··· Supplied text ···

On While You Are Alive (the hi-rez version, of course), the ambience of Sauder Hall was still discernible through the ACT2, but the entire soundstage seemed more compact and focused. "More focused" sounds like a good thing, right? Maybe, but the openness and sparkle of the KX-R made the ACT2's version sound darker and, well, smaller in scale.

"9/11" was slightly less immersive through the ACT2—it seemed to lie more between the loudspeakers than all around me, as it had with the KX-R. The string harmonics seemed less zingy than through the Ayre, and to float above the fundamentals less effortlessly.

When the gong is struck in Leroy Shield's "Early Morning," it was less splashy through the ACT2, and not as distinct from the band's harmonies beneath it.

Are these drastic differences? No, but they were audible—and as much as I didn't care about them when listening to one or the other, when I compared them, I clearly preferred the KX-R.

The Halo JC 2 nailed the Sauder Hall ambience on While You Are Still Alive, but where the C-J seemed darker than the Ayre, the Parasound sounded leaner—not bleached or lightweight, just leaner. And certainly not lightweight, as it proved with those tolling tocsins on "9/11." They came across with loads of power and leading-edge sharpness, but again the KX-R got the ratio of fundamental to harmonics more believably than did the Parasound. The JC 2 did float that gong perfectly on "Early Morning," but it sounded a little light in the loafers on the sax choir (although the bari was very convincing).

I could live with any of these preamplifiers. In my dreams, of course—the only one I could remotely afford is the Halo JC 2, which ought to say something convincing about what Parasound hath wrought. But I digress—we are gathered today to speak of the Ayre KX-R, and I can't think of a preamplifier that has impressed me more with its fidelity to music as I hear it.

···

> **Work required**
Repeat the preamplifier review word for word, between "I could live" and "as I hear it.", inclusive.

··· Provided data ···

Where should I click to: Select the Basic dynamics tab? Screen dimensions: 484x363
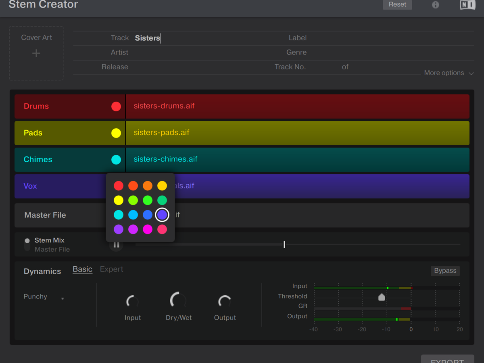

···

> **Answer for this exercise**
I could live with any of these preamplifiers. In my dreams, of course—the only one I could remotely afford is the Halo JC 2, which ought to say something convincing about what Parasound hath wrought. But I digress—we are gathered today to speak of the Ayre KX-R, and I can't think of a preamplifier that has impressed me more with its fidelity to music as I hear it.